(Pixel coordinate grounding data)
· · · · · · ·
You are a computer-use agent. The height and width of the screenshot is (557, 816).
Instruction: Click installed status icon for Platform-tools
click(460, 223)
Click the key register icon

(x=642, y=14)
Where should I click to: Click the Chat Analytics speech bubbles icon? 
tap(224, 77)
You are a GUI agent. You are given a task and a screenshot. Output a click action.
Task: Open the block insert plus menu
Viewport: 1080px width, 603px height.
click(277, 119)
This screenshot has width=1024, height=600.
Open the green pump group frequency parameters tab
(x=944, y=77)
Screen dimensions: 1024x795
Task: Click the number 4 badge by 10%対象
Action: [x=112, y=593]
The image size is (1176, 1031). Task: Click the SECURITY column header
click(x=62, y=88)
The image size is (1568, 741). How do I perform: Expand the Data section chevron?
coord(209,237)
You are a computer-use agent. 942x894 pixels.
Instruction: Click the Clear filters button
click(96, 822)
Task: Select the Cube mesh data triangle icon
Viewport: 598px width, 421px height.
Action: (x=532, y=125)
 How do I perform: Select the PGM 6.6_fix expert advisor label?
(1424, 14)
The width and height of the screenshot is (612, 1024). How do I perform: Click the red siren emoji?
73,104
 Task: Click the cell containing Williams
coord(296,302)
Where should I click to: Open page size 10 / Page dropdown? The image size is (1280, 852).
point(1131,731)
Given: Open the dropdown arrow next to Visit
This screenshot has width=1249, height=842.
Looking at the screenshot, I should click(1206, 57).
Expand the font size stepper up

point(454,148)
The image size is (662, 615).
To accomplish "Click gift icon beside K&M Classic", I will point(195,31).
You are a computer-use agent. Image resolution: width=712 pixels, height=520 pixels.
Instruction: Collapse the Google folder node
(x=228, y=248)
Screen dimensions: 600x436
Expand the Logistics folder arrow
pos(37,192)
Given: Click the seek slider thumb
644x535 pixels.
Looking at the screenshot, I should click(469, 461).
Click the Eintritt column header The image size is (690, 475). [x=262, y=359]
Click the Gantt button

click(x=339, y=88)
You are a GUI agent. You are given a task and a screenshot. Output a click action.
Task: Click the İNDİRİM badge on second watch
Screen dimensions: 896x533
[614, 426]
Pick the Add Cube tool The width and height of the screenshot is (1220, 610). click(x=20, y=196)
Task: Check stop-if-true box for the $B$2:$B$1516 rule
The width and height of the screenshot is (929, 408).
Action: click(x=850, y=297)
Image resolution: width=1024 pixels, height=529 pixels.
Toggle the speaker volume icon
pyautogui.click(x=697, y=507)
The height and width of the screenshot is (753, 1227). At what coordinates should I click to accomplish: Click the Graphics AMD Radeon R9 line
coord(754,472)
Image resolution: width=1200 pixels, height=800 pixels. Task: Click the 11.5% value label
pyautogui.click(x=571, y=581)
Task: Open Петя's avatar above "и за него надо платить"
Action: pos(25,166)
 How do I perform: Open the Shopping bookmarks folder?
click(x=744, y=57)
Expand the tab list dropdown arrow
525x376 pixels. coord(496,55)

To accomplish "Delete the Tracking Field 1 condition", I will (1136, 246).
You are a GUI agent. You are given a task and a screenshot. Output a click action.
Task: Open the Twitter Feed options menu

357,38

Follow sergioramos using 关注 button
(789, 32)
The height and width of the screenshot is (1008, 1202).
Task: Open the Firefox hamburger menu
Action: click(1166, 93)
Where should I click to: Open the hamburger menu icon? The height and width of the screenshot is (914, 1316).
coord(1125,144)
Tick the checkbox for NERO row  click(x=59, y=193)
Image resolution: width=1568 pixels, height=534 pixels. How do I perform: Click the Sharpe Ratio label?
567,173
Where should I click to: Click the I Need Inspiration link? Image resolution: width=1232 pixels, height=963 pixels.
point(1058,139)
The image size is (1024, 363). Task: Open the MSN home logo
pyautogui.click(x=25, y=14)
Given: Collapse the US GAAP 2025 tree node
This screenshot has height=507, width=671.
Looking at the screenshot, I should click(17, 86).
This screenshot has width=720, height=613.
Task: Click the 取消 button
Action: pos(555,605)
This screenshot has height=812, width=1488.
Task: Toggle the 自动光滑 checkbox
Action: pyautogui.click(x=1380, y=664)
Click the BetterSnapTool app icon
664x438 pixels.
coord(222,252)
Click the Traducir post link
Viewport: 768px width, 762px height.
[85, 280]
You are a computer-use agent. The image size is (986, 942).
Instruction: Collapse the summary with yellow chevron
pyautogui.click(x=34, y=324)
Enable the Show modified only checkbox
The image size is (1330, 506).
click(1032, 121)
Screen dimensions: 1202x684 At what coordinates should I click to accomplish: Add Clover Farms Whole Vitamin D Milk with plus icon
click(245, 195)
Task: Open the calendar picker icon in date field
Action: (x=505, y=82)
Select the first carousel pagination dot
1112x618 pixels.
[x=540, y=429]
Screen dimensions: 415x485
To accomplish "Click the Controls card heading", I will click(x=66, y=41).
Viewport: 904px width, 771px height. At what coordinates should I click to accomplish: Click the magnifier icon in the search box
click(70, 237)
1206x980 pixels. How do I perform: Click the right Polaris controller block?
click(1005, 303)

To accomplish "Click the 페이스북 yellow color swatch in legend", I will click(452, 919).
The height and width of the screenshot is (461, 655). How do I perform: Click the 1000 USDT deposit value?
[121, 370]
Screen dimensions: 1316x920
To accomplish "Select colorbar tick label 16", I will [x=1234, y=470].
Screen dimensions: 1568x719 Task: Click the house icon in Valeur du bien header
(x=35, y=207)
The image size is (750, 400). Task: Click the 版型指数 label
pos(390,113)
· · · · · · ·
* Problem: Please output every record exactly as it appears.

* Solved exercise:
You are a computer-use agent. The height and width of the screenshot is (557, 816).
Instruction: Click installed status icon for Platform-tools
click(460, 223)
Click the key register icon

(x=642, y=14)
Where should I click to: Click the Chat Analytics speech bubbles icon? 
tap(224, 77)
You are a GUI agent. You are given a task and a screenshot. Output a click action.
Task: Open the block insert plus menu
Viewport: 1080px width, 603px height.
click(277, 119)
This screenshot has width=1024, height=600.
Open the green pump group frequency parameters tab
(x=944, y=77)
Screen dimensions: 1024x795
Task: Click the number 4 badge by 10%対象
Action: [x=112, y=593]
The image size is (1176, 1031). Task: Click the SECURITY column header
click(x=62, y=88)
The image size is (1568, 741). How do I perform: Expand the Data section chevron?
coord(209,237)
You are a computer-use agent. 942x894 pixels.
Instruction: Click the Clear filters button
click(96, 822)
Task: Select the Cube mesh data triangle icon
Viewport: 598px width, 421px height.
Action: (x=532, y=125)
 How do I perform: Select the PGM 6.6_fix expert advisor label?
(1424, 14)
The width and height of the screenshot is (612, 1024). How do I perform: Click the red siren emoji?
73,104
 Task: Click the cell containing Williams
coord(296,302)
Where should I click to: Open page size 10 / Page dropdown? The image size is (1280, 852).
point(1131,731)
Given: Open the dropdown arrow next to Visit
This screenshot has width=1249, height=842.
Looking at the screenshot, I should click(1206, 57).
Expand the font size stepper up

point(454,148)
The image size is (662, 615).
To accomplish "Click gift icon beside K&M Classic", I will point(195,31).
You are a computer-use agent. Image resolution: width=712 pixels, height=520 pixels.
Instruction: Collapse the Google folder node
(x=228, y=248)
Screen dimensions: 600x436
Expand the Logistics folder arrow
pos(37,192)
Given: Click the seek slider thumb
644x535 pixels.
Looking at the screenshot, I should click(469, 461).
Click the Eintritt column header The image size is (690, 475). [x=262, y=359]
Click the Gantt button

click(x=339, y=88)
You are a GUI agent. You are given a task and a screenshot. Output a click action.
Task: Click the İNDİRİM badge on second watch
Screen dimensions: 896x533
[614, 426]
Pick the Add Cube tool The width and height of the screenshot is (1220, 610). click(x=20, y=196)
Task: Check stop-if-true box for the $B$2:$B$1516 rule
The width and height of the screenshot is (929, 408).
Action: click(x=850, y=297)
Image resolution: width=1024 pixels, height=529 pixels.
Toggle the speaker volume icon
pyautogui.click(x=697, y=507)
The height and width of the screenshot is (753, 1227). At what coordinates should I click to accomplish: Click the Graphics AMD Radeon R9 line
coord(754,472)
Image resolution: width=1200 pixels, height=800 pixels. Task: Click the 11.5% value label
pyautogui.click(x=571, y=581)
Task: Open Петя's avatar above "и за него надо платить"
Action: pos(25,166)
 How do I perform: Open the Shopping bookmarks folder?
click(x=744, y=57)
Expand the tab list dropdown arrow
525x376 pixels. coord(496,55)

To accomplish "Delete the Tracking Field 1 condition", I will (1136, 246).
You are a GUI agent. You are given a task and a screenshot. Output a click action.
Task: Open the Twitter Feed options menu

357,38

Follow sergioramos using 关注 button
(789, 32)
The height and width of the screenshot is (1008, 1202).
Task: Open the Firefox hamburger menu
Action: click(1166, 93)
Where should I click to: Open the hamburger menu icon? The height and width of the screenshot is (914, 1316).
coord(1125,144)
Tick the checkbox for NERO row  click(x=59, y=193)
Image resolution: width=1568 pixels, height=534 pixels. How do I perform: Click the Sharpe Ratio label?
567,173
Where should I click to: Click the I Need Inspiration link? Image resolution: width=1232 pixels, height=963 pixels.
point(1058,139)
The image size is (1024, 363). Task: Open the MSN home logo
pyautogui.click(x=25, y=14)
Given: Collapse the US GAAP 2025 tree node
This screenshot has height=507, width=671.
Looking at the screenshot, I should click(17, 86).
This screenshot has width=720, height=613.
Task: Click the 取消 button
Action: pos(555,605)
This screenshot has height=812, width=1488.
Task: Toggle the 自动光滑 checkbox
Action: pyautogui.click(x=1380, y=664)
Click the BetterSnapTool app icon
664x438 pixels.
coord(222,252)
Click the Traducir post link
Viewport: 768px width, 762px height.
[85, 280]
You are a computer-use agent. The image size is (986, 942).
Instruction: Collapse the summary with yellow chevron
pyautogui.click(x=34, y=324)
Enable the Show modified only checkbox
The image size is (1330, 506).
click(1032, 121)
Screen dimensions: 1202x684 At what coordinates should I click to accomplish: Add Clover Farms Whole Vitamin D Milk with plus icon
click(245, 195)
Task: Open the calendar picker icon in date field
Action: (x=505, y=82)
Select the first carousel pagination dot
1112x618 pixels.
[x=540, y=429]
Screen dimensions: 415x485
To accomplish "Click the Controls card heading", I will click(x=66, y=41).
Viewport: 904px width, 771px height. At what coordinates should I click to accomplish: Click the magnifier icon in the search box
click(70, 237)
1206x980 pixels. How do I perform: Click the right Polaris controller block?
click(1005, 303)

To accomplish "Click the 페이스북 yellow color swatch in legend", I will click(452, 919).
The height and width of the screenshot is (461, 655). How do I perform: Click the 1000 USDT deposit value?
[121, 370]
Screen dimensions: 1316x920
To accomplish "Select colorbar tick label 16", I will [x=1234, y=470].
Screen dimensions: 1568x719 Task: Click the house icon in Valeur du bien header
(x=35, y=207)
The image size is (750, 400). Task: Click the 版型指数 label
pos(390,113)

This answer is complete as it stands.